Intercept Pharmaceuticals, Inc. kondigde nieuwe gegevens aan van een subanalyse van de baanbrekende Fase 3 POISE-studie die de impact evalueert van obeticholzuur (OCA) op het bereiken van gamma-glutamyltransferase (GGT) < 3,2× de hoogste limiet van normaal (ULN) en alkalische fosfatase (ALP) < 1,5×ULN voor de behandeling van primaire biliaire cholangitis (PBC). Deze analyse suggereert het potentieel van OCA om GGT te verlagen, naast de bekende effecten op ALP niveaus, tot onder de biochemische drempels die prognostisch zijn voor verslechtering van klinische resultaten. Deze gegevens zullen op 13 november 2023 gepresenteerd worden op de American Association for the Study of Liver Diseases?

(AASLD) The Liver Meeting® in Boston. In het onderzoek werden patiënten met PBC die een stabiele dosis ursodeoxycholzuur (UDCA) kregen of UDCA niet konden verdragen, gerandomiseerd naar placebo, OCA 5-10 mg (OCA titratie) of OCA 10 mg per dag. Voor de OCA 5-10 mg groep werd OCA 5 mg na 6 maanden getitreerd naar 10 mg op basis van verdraagbaarheid en biochemische respons.

Een dubbelblinde (DB) periode van 12 maanden werd gevolgd door een 5 jaar durende optionele open-label extensie (OLE), waarbij alle patiënten aanvankelijk gedurende de eerste 3 maanden werden behandeld met OCA 5 mg per dag; daarna hadden patiënten elke 3 maanden de optie om de dosis te verhogen tot 10 mg. De serum GGT- en ALP-spiegels werden beoordeeld bij de uitgangswaarde en elke 3 maanden gedurende de follow-up van 5 jaar. Hepatocytschade veroorzaakt het vrijkomen van GGT in het bloed.

Verhoogd GGT in de setting van verhoogde ALP en andere leverenzymafwijkingen is een marker voor hepatobiliaire stoornissen. Het doel van deze subanalyse was het evalueren van de proportie patiënten die OCA kregen en GGT < 3,2×ULN en ALP < 1,5×ULN bereikten en aanhielden.
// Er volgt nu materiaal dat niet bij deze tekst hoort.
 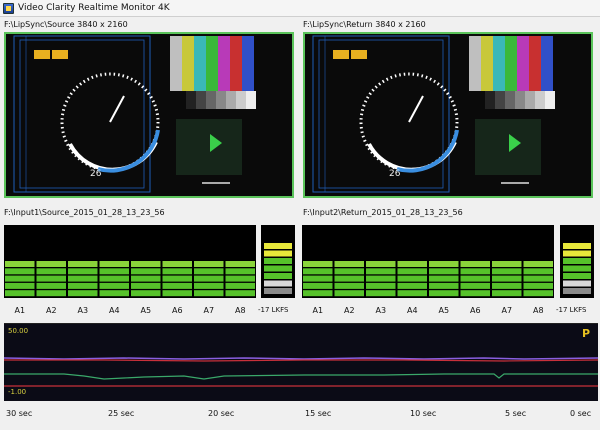 I want to click on red-line, so click(x=301, y=360).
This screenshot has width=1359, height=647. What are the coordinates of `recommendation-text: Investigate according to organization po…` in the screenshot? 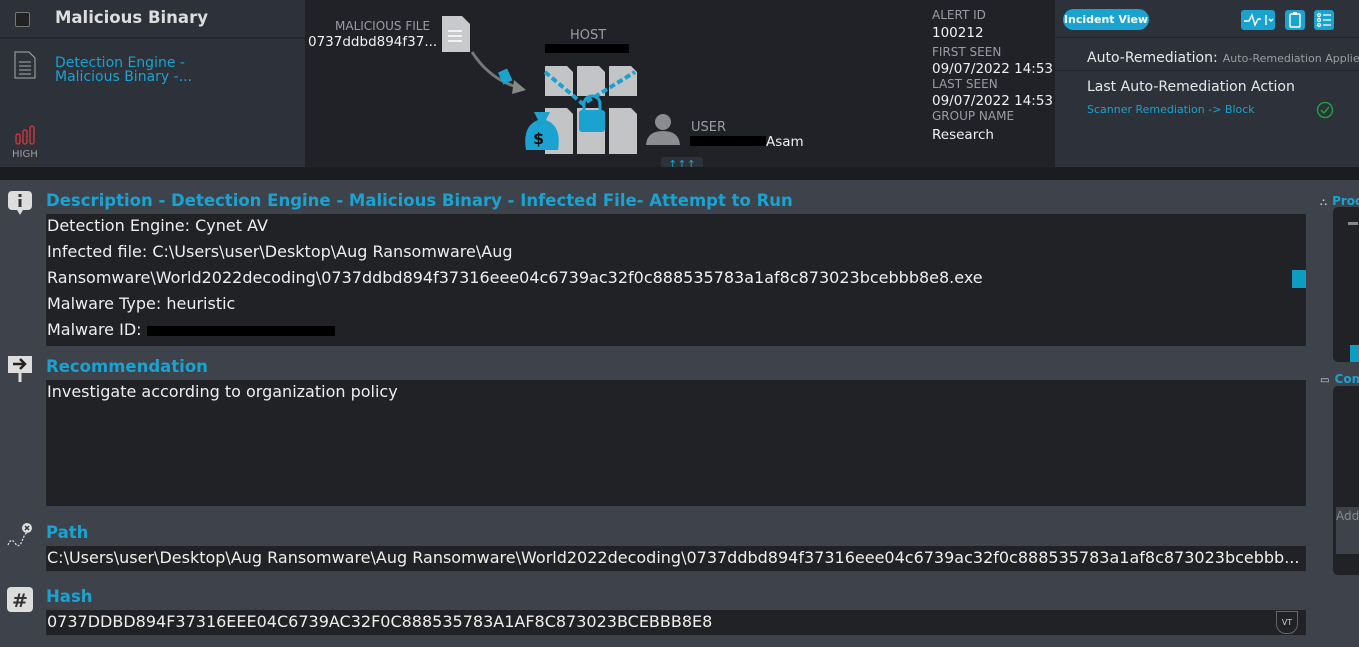 It's located at (222, 392).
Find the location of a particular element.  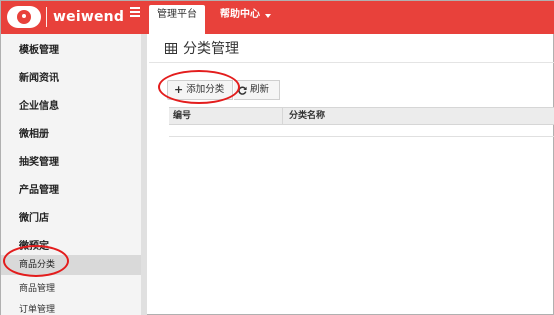

sidebar-item-label: 企业信息 is located at coordinates (39, 106).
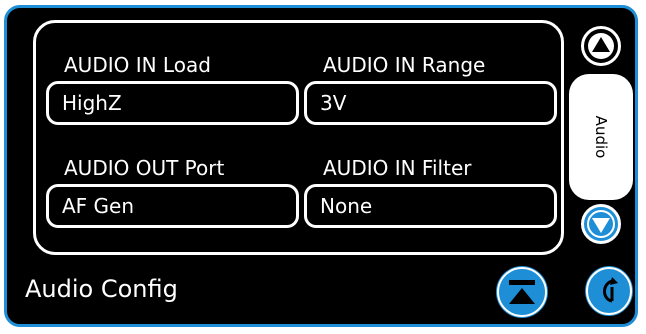  I want to click on tab-audio: Audio, so click(601, 137).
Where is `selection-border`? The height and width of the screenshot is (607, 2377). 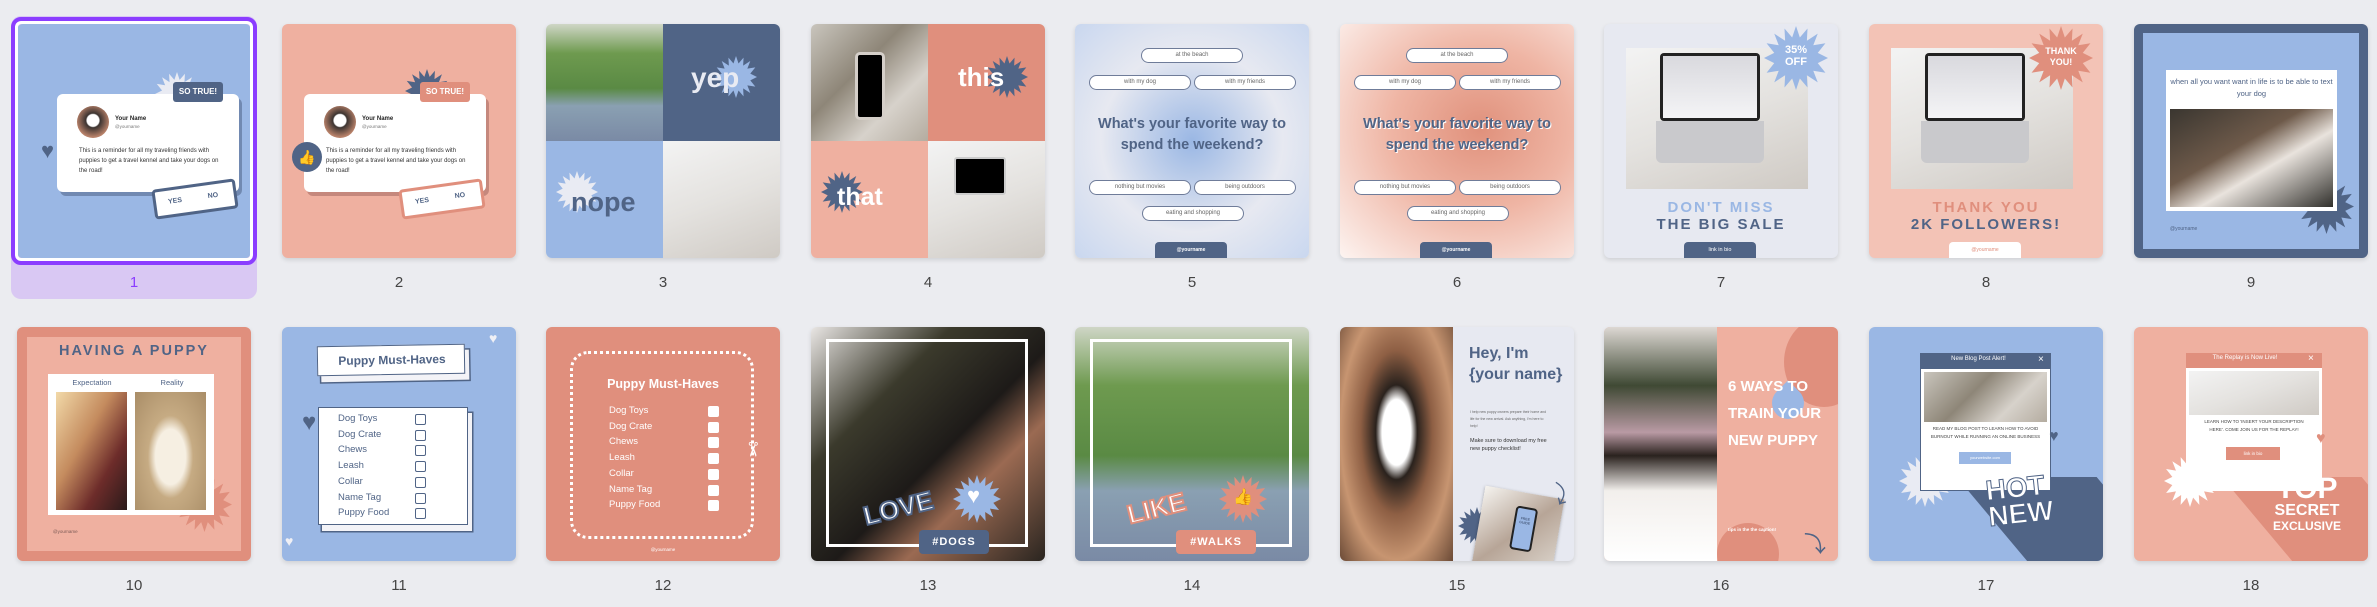 selection-border is located at coordinates (134, 141).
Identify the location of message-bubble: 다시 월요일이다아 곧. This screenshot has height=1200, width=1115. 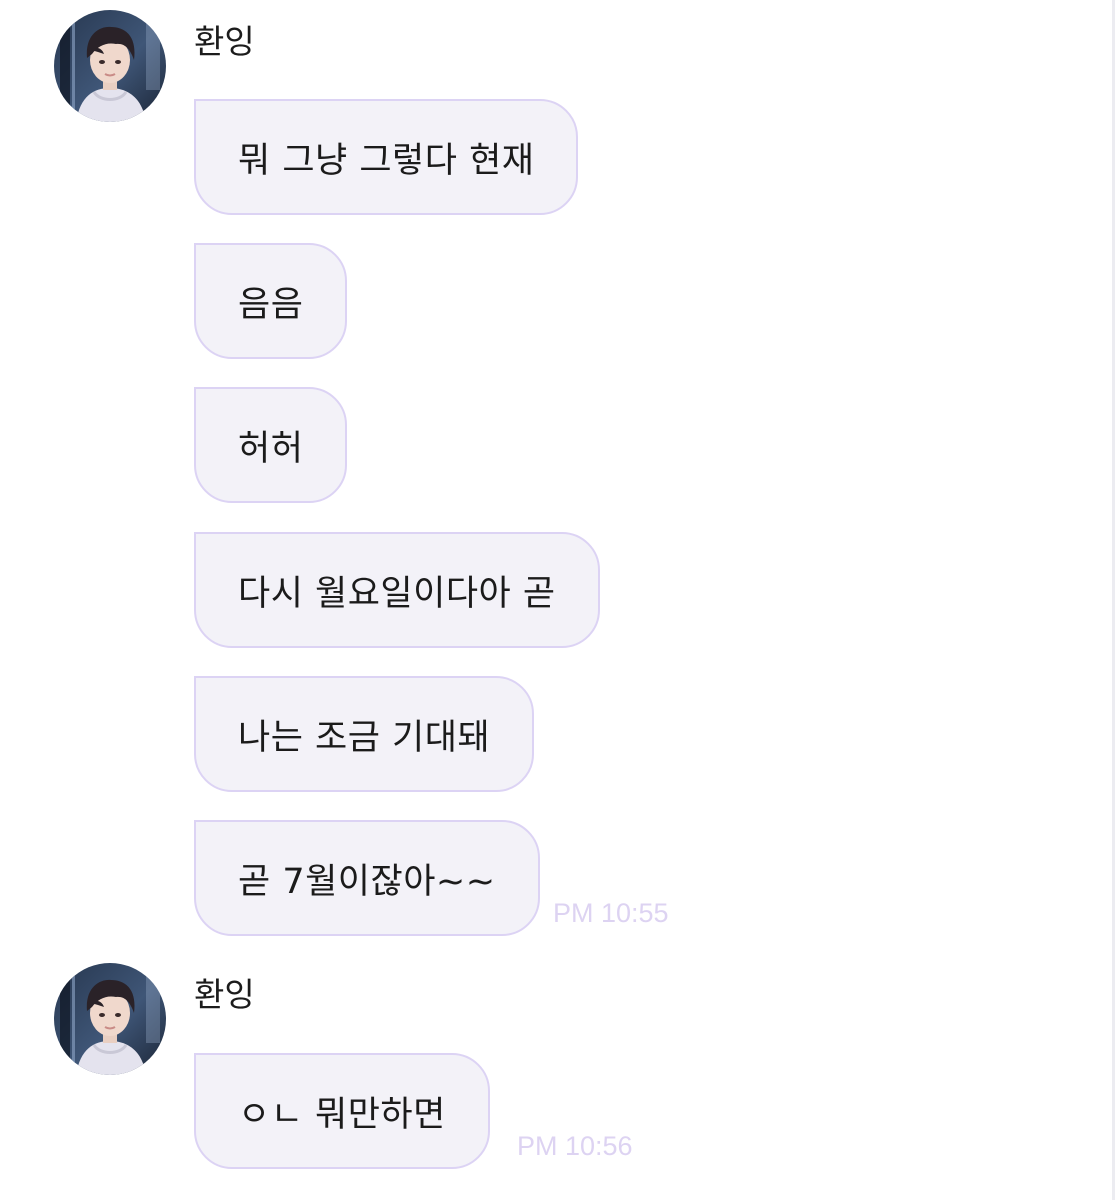
(397, 590).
De resultaten omvatten: In de dubbelblinde (DB) intent-to-treat populatie (N=203) was het percentage responders significant groter op elk tijdstip in beide OCA cohorten vergeleken met placebo, waarbij de hoogste responderpercentages waargenomen werden in de OCA 10 mg groep.

In de OCA titratiegroep was 17% (11/66) responder op DB Maand 9 en 12. In de OCA 10 mg groep was het percentage responders op elk tijdstip significant hoger dan bij placebo. In de OCA 10 mg groep werd de hoogste respons waargenomen bij DB Maand 9 (31% [21/68]), gevolgd door DB Maand 12 (26% [18/68]). In de open-label extensie (OLE) intent-to-treat populatie (N=119) nam het percentage responders in het algemeen toe in de loop van de tijd, variërend van 18% (22/119) bij OLE Maand 3 tot 38% (35/91) bij OLE Maand 51.

Op OLE Maand 60 was 37% (17/46) responder. De POISE-studie onderzocht de veiligheid en werkzaamheid van een eenmaal daagse behandeling met Ocaliva bij PBC-patiënten met een inadequate therapeutische respons op, of die ursodeoxycholzuur (UDCA) niet verdroegen. Er waren 217 patiënten gerandomiseerd naar een van de drie groepen in het onderzoek: placebo, OCA 10 mg, of OCA 5 mg gedurende zes maanden getitreerd naar 10 mg op basis van klinische respons.

Zeven proefpersonen namen niet deel aan de open-label verlenging en werden niet meegenomen in het huidige onderzoek. Patiënten die de dubbelblinde fase voltooiden, hadden de optie om verder te gaan in een open-label extensiefase (OLE) voor maximaal vijf extra jaren, waarin alle patiënten eenmaal daags behandeld werden met OCA 5-10 mg. Van de 198 patiënten die de dubbelblinde fase voltooiden, ging meer dan 95% verder in de veiligheidsuitbreidingsfase op lange termijn van het onderzoek voor maximaal 5 jaar.